Multimedya: Zayn ft. Sia - Dusk Till Down.
İthaf: Jenny karakterini oluşturan fakat Jenny'den çok daha öte olan canım Kübra Teyzeme. Her zaman yanımda olduğun için teşekkürler, seni seviyorum.

Tam tempo okumalar!

*

Titreyerek yataktan fırlarken ıslak yorganı üstümden attım. Her ne kadar cenaze gününü görmeye âşina olsam da kendimi titreyerek uyandırmaktan alıkoyamıyordum.

Parmaklarımı şakaklarımda dolaştırarak odamın duvarlarından yankılanarak bana geri dönen nefesimi dinledim. Jackson sabah gitmiş olmalıydı.

Yataktan kalkarak üstümdeki ıslak gecelikten kurtuldum. Sutyenimin kopçasını genişletirken masamın üstündeki küçük not kağıdı gözüme ilişti. Kağıdın üzerinde muhteşem incelik ve kusursuz harf kıvrımlarıyla yazılmış bir el yazısı vardı.

"Günaydın."

Dudaklarım şekillenerek minik bir tebessüme ev sahipliği yaptı. Yazının kime ait olduğunu tahmin edebiliyordum.

"Günaydın," diye mırıldandım kağıdın üzerine beni duyacakmış gibi.

Kağıdı katlayıp çalışma masamın çekmecesine bıraktım ve banyoya girip yüzümü yıkadım.

Soğuk suyun cezbetme huyu tüm kafamı musluğun altına sokma isteğimi kamçılıyordu.

Gecelik altımı da çıkarıp dolaba ilerledim ve kapağı açar açmaz ayaklarımın dibine süzülen kağıdı yakaladım. Yine aynı el yazısı mevcuttu.

"Dışarıdaki güneşe aldanıp ince giyinmek gibi bir aptallıkta bulunma. Sıkı giyin."

Dudaklarımı ısırırken anlık sinir dalgası yerini heyecana bıraktı. Beni gerçekten düşünüyor mu yoksa korumaya mı çalışıyor bilemiyordum. Korumaya çalılıyorsa neden bunu yapıyor ya da düşünüyorsa ne şekilde düşünüyor bunu da bilemiyordum.

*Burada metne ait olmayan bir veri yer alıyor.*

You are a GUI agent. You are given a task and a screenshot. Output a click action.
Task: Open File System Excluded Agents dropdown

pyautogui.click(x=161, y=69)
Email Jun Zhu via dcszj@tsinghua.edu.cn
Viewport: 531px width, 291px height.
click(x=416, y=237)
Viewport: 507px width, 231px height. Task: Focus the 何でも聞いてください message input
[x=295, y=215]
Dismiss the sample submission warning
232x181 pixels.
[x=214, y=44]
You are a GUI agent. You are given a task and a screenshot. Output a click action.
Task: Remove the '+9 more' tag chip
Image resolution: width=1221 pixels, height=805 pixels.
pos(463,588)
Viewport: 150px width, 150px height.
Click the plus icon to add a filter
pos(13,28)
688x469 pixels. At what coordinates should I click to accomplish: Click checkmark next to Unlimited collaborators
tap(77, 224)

Tek bildiğim yanımda olmasından hoşlandığımdı.

Dolabımdan dizlerimin iki karış üstünde siyah bir kazak ve açık gri renkte kot bir pantolon çıkardım. Düz saçlarıma her zaman bana kolaylık sağladıkları için tekrar kocaman bir teşekkür yollarken dolabımı kapattım.

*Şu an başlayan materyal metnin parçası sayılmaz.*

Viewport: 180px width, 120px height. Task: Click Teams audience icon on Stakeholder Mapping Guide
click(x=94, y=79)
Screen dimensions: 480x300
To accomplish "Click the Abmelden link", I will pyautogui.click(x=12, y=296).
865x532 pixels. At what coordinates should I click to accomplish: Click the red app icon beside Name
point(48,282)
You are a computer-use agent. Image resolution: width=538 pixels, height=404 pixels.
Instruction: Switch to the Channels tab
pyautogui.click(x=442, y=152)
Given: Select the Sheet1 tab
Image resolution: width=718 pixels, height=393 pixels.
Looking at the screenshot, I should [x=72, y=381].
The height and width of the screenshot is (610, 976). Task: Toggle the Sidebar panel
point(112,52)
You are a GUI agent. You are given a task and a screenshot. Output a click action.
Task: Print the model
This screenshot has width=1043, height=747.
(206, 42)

Boy aynamın üstünde tekrar aynı el yazısıyla karşılaştığımda kendimi yatağa atıp bağırarak kahkaha atmak istedim.

"Siyah yakışmış."

Gözlerim şaşkınlıkla açılırken panikle tavana baktım. Odama kamera yerleştirecek kadar manyaklaşmış olamazdı fakat başka türlü nasıl ne renk kıyafet giydiğimi tahmin edebilmişti ki?

Telefonumun mesaj sesiyle masamın yanından telefonumu alıp gelen mesaj bildirimine tıkladım. Jackson Stefan bana mesaj atmıştı.

Bir dakika. Ne? Jackson Stefan mı?

Dikkatle üstte yazan ismi tekrar okuduğumda sonuç aynı noktaya varmıştı. Jackson'ın numarasının bende olmadığına adım gibi emindim. Ne ara numarasını telefonuma kaydetmişti? Ya da telefon şifremi nasıl kırmıştı? Ben ilkokul numaramın gayet güvenli bir şifre olduğunu tahmin ediyordum oysaki!

Sinirle gelen mesajı açtım.

"Odanda kamera falan yok, Isa. Ben sapık değilim. Sadece bir sihirbazım ve böyle durumlarda yapacaklarının zamanını tahmin etmem hiç zor olmuyor. Öngörülerim normal bir insanınkinden on beş kat daha gelişti. Üstelik bunları yapan bir sihirbaz için ilkokul numaranı tahmin etmek oldukça basit."